### Source text
◆ ◆ ◆ ◆ ◆ ◆ ◆
Renewed calls for new dental school in Cork

A UCC spokesperson confirmed that currently, about 50 students are accepted to study dentistry at the university annually
Renewed calls for new dental school in Cork

14,283 children in Cork, or just 60%, received the dental appointments they were supposed to last year, the Irish Dental Association revealed.

RENEWED calls have been made for a new dental school in UCC to relieve the pressure on Cork dentistry waiting lists.

A UCC spokesperson confirmed that currently, about 50 students are accepted to study dentistry at the university annually.

14,283 children in Cork, or just 60%, received the dental appointments they were supposed to last year, the Irish Dental Association revealed.

At the end of last year, 30,000 adults and more than 5,000 children were on the outpatient waiting lists for dental treatment at CUH according to the National Treatment Purchase Fund.
◆ ◆ ◆ ◆ ◆ ◆ ◆
### Provided material
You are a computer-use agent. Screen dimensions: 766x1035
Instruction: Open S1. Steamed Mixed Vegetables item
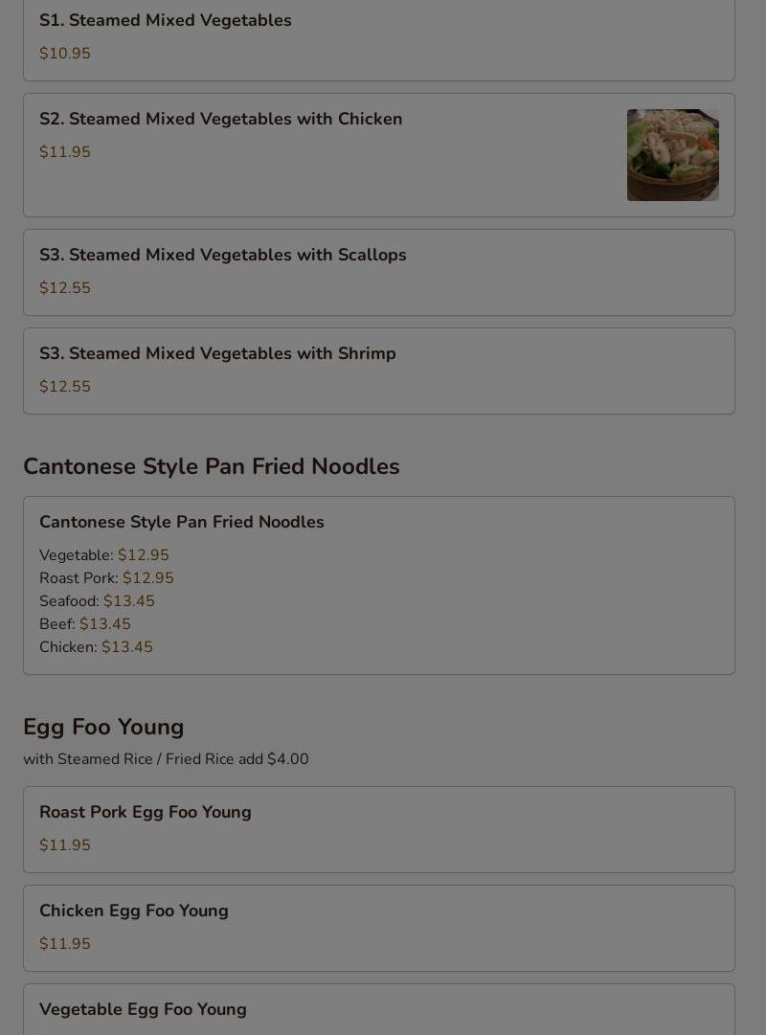(379, 39)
◆ ◆ ◆ ◆ ◆ ◆ ◆
### Task item
Reproduce everything from "RENEWED calls have" down to "Treatment Purchase Fund." in the article on the proposed Cork dental school, swapping "UCC" for "University College Cork".

### Result of this exercise
RENEWED calls have been made for a new dental school in University College Cork to relieve the pressure on Cork dentistry waiting lists.

A University College Cork spokesperson confirmed that currently, about 50 students are accepted to study dentistry at the university annually.

14,283 children in Cork, or just 60%, received the dental appointments they were supposed to last year, the Irish Dental Association revealed.

At the end of last year, 30,000 adults and more than 5,000 children were on the outpatient waiting lists for dental treatment at CUH according to the National Treatment Purchase Fund.